DIRECTIVE: Output the records exactly as they appear, from the line containing "Click the 8.0mm" through the last line of the records, including both of those lines.

DATA ENTRIES:
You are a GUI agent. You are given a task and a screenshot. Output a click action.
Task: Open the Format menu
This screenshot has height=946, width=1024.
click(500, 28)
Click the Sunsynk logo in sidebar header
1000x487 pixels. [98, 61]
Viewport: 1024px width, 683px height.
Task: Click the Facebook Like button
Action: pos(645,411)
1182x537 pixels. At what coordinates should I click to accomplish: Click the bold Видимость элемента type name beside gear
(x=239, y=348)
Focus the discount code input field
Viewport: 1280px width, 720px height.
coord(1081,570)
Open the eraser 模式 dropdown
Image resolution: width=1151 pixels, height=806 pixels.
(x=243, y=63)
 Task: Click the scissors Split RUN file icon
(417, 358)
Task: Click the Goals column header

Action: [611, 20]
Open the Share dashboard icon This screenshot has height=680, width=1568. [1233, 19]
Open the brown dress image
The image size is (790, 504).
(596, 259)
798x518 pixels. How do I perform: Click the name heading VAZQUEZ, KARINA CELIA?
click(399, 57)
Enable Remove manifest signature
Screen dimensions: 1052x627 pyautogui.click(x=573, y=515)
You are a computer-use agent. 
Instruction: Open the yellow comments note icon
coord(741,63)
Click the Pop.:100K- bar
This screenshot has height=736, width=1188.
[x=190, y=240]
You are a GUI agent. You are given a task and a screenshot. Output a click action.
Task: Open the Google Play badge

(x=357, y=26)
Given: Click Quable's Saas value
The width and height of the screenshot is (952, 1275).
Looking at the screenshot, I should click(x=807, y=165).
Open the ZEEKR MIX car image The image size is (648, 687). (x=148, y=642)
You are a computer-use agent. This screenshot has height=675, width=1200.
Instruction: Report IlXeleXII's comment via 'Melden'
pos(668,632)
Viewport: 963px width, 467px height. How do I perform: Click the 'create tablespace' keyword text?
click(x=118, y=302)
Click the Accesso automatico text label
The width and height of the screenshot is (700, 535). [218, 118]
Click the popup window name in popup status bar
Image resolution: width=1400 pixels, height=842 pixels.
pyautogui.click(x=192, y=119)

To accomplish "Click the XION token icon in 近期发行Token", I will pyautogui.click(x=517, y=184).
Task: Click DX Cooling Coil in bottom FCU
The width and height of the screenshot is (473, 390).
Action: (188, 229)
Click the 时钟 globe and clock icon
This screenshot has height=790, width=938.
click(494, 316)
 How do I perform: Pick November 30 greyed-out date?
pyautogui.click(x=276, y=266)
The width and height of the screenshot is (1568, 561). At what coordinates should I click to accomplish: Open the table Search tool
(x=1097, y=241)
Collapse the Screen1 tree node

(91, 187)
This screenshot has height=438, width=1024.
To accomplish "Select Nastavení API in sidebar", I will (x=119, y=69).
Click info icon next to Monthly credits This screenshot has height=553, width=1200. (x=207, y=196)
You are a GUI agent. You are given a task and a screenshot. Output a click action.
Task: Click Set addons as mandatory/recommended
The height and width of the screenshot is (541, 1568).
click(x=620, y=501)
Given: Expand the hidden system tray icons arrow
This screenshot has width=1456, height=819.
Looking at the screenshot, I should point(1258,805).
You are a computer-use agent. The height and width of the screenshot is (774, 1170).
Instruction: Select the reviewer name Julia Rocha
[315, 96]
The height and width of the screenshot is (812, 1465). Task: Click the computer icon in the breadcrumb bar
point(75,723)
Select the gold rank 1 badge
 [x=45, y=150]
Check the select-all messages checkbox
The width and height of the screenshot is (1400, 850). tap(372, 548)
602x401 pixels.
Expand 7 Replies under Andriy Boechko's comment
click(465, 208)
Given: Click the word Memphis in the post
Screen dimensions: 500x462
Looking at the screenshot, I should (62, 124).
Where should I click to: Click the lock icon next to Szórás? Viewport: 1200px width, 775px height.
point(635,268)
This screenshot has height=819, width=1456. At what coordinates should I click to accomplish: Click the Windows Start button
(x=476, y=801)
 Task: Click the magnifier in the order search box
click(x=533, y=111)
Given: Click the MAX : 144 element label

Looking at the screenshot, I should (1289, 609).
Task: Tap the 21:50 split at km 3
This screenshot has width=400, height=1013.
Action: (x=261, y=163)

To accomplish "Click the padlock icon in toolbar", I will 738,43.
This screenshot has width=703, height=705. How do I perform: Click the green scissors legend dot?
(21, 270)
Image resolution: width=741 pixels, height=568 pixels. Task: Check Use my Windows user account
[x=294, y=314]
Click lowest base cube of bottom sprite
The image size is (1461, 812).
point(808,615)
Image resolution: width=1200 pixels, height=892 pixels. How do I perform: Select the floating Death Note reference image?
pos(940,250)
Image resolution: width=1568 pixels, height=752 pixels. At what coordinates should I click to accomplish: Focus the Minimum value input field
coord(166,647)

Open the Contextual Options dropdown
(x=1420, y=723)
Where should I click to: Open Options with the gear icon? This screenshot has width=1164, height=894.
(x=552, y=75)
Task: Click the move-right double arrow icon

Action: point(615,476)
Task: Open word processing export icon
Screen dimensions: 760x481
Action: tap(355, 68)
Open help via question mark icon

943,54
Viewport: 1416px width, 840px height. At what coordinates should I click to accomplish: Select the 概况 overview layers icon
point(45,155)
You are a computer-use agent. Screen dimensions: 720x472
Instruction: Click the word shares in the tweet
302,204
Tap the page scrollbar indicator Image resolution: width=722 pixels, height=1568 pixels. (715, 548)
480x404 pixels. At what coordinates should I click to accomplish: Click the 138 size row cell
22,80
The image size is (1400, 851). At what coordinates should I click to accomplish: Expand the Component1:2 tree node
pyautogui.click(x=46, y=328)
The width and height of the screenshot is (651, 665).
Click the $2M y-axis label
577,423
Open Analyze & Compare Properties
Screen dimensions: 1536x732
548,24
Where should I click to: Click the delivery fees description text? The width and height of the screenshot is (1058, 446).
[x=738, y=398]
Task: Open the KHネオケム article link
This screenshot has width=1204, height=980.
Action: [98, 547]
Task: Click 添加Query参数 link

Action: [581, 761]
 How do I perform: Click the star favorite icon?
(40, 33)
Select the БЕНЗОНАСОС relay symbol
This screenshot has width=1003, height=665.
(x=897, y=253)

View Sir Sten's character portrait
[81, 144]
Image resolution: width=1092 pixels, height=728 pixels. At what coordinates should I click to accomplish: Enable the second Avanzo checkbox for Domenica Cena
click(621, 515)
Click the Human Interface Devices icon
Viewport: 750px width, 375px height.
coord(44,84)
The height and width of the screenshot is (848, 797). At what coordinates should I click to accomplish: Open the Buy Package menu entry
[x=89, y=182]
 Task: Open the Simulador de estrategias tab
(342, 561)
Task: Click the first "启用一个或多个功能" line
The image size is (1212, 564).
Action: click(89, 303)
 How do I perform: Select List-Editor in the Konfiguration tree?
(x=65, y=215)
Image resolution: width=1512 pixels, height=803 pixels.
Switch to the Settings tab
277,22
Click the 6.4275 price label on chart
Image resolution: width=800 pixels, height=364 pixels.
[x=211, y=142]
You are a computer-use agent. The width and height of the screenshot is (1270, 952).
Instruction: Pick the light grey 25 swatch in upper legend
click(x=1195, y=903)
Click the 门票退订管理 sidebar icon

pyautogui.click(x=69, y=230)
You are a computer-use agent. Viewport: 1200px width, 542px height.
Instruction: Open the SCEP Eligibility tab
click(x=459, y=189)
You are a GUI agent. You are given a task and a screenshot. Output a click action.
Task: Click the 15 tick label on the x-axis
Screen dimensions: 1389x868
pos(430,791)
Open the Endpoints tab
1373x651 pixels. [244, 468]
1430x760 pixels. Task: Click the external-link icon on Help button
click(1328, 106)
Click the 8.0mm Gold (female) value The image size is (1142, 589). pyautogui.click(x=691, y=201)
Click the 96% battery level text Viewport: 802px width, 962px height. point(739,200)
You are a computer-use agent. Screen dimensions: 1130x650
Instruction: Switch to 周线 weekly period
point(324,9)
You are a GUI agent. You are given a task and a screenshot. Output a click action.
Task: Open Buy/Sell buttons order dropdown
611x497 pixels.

SOLUTION FOR THIS TASK:
Click the 8.0mm Gold (female) value The image size is (1142, 589). pyautogui.click(x=691, y=201)
Click the 96% battery level text Viewport: 802px width, 962px height. point(739,200)
You are a computer-use agent. Screen dimensions: 1130x650
Instruction: Switch to 周线 weekly period
point(324,9)
You are a GUI agent. You are given a task and a screenshot. Output a click action.
Task: Open Buy/Sell buttons order dropdown
611x497 pixels.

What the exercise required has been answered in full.